They were called Hill-Burton Funds, the federal money designated to help hospitals across the nation improve their facilities in the years following the Great Depression. But to apply for Hill-Burton money, a hospital had to be municipally owned and debt-free, and the Benevolent Society hospital was neither. So a board of trustees was appointed in October 1943, and Decatur and Morgan County officials began raising money to pay off the Benevolent Society Hospital's $18,000 debt.

City officials were careful to point out that the changeover was not a result of any "dire financial condition on the part of the Benevolent Hospital," but simply a need for government help. Although the hospital had consistently operated at a deficit, the community over the years had raised thousands of dollars to support it.
Decatur General became the community hospital's official name, the debt on the hospital was paid, and the municipal board, comprised of representatives from both the city and Morgan County, began operating the facility in 1945. Application for the Hill-Burton Funds was first made in 1948.

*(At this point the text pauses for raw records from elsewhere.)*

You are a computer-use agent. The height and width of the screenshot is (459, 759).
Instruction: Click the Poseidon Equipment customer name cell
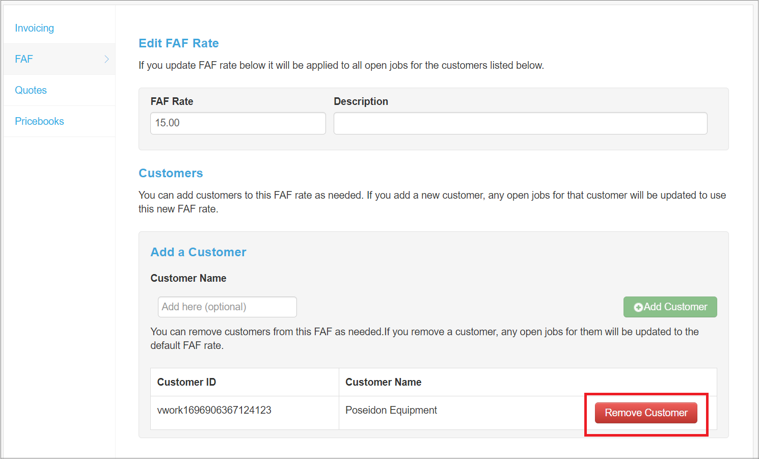[x=391, y=410]
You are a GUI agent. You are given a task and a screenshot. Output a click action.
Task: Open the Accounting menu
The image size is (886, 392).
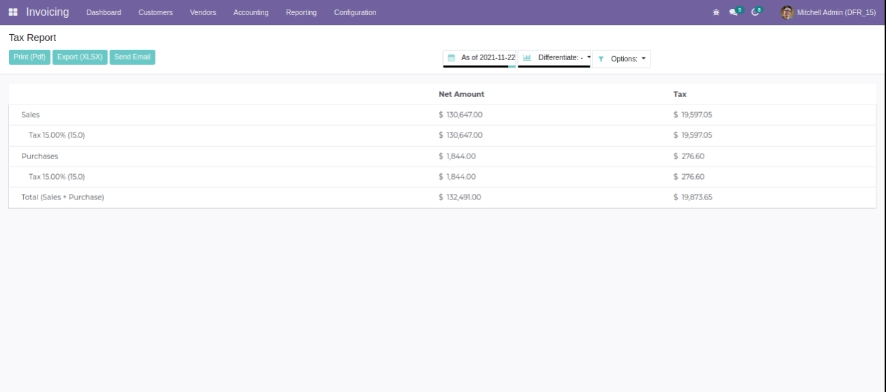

At the time, Decatur General had less than 150 employees, and a stay in a hospital cost between $18 and $25 a day. Registered nurses on second and third shifts made $300 a month plus two meals a day and uniform laundering. And the hospital's reported gross income was about $400,000 a year.

But that would soon change. Decatur was ready for a new facility with the capacity to keep up with the rapidly changing world of medicine.

By the time the electric streetcars had stopped running along Bank Street in the 1950's, the city's population had swelled to 30,000 people, and exciting plans for Decatur's "Million-Dollar Hospital" were well underway. The federal government contributed nearly $700,000, Alabama contributed $60,000, and local funds made up the remaining $500,000.

For city officials, the project served as a landmark community event. A Decatur Daily editorial said the city would no longer have to "apologize" for its hospital. With the addition, the editorial claimed, "one more of our shortcomings goes into discard."

When the hospital hosted an open house in the fall of 1958 to display the new facility, more than 2,000 people turned out to see the "latest ideas in hospital design," according to newspaper reports. Central air conditioning and the newest in hospital and waiting room furniture were among the amenities. Ideas to make operating rooms and nurseries safe from infection were among the necessities.

The building was designed so that upper floors could be constructed on its roof, and planning for these additional floors was in the works even before the new facility opened. Though construction to add bed capacity would be repeated again and again over the next few decades, the 1958 construction became the hospital's footprint and the foundation for its future.

As the hospital entered the modern era of medicine, exciting growth continued as services were added year by year: pediatrics, physical therapy, mental health, and cardiovascular intensive care units all became important new additions to the hospital's community healthcare commitment.

An ambitious physical addition was begun in 1982, when ground was broken for construction of the $18-million Raymond A. Britain Wing. Named for the beloved longtime hospital board chairman, the five-story addition added new intensive and coronary care units, psychiatric and nursing units, a chapel, gift shop and administrative offices. Its completion in 1986 was followed closely by the establishment of Decatur General Oncology Center in 1987, the mammography center in 1990, and the adjoining Medical Plaza office building, parking deck and skywalk in 1995.

Meanwhile, the hospital's second campus, Decatur General West Behavioral Medicine Center, opened in 1993, and two outpatient physical therapy clinics - RehabAccess East and West - were established. The two would later be combined into the RehabAccess facility now operating on Danville Road.
New services inside the hospital such as cardiovascular procedures, have been accompanied by service opportunities outside the campus. Camp Bluebird, North Alabama's only adult cancer camp, was established in 1989; support groups and education opportunities have been ongoing for decades; and the Community Free Clinic, established in 2004, offers medical care to uninsured residents.

The century has turned and reflections of Decatur General Hospital now span nine decades. The ladies who cared for their fellow Decatur residents during that yellow fever epidemic left a legacy of caring that is unequaled in North Alabama.

The times have changed.

The facility has changed.

The caring commitment of Decatur's community hospital has not.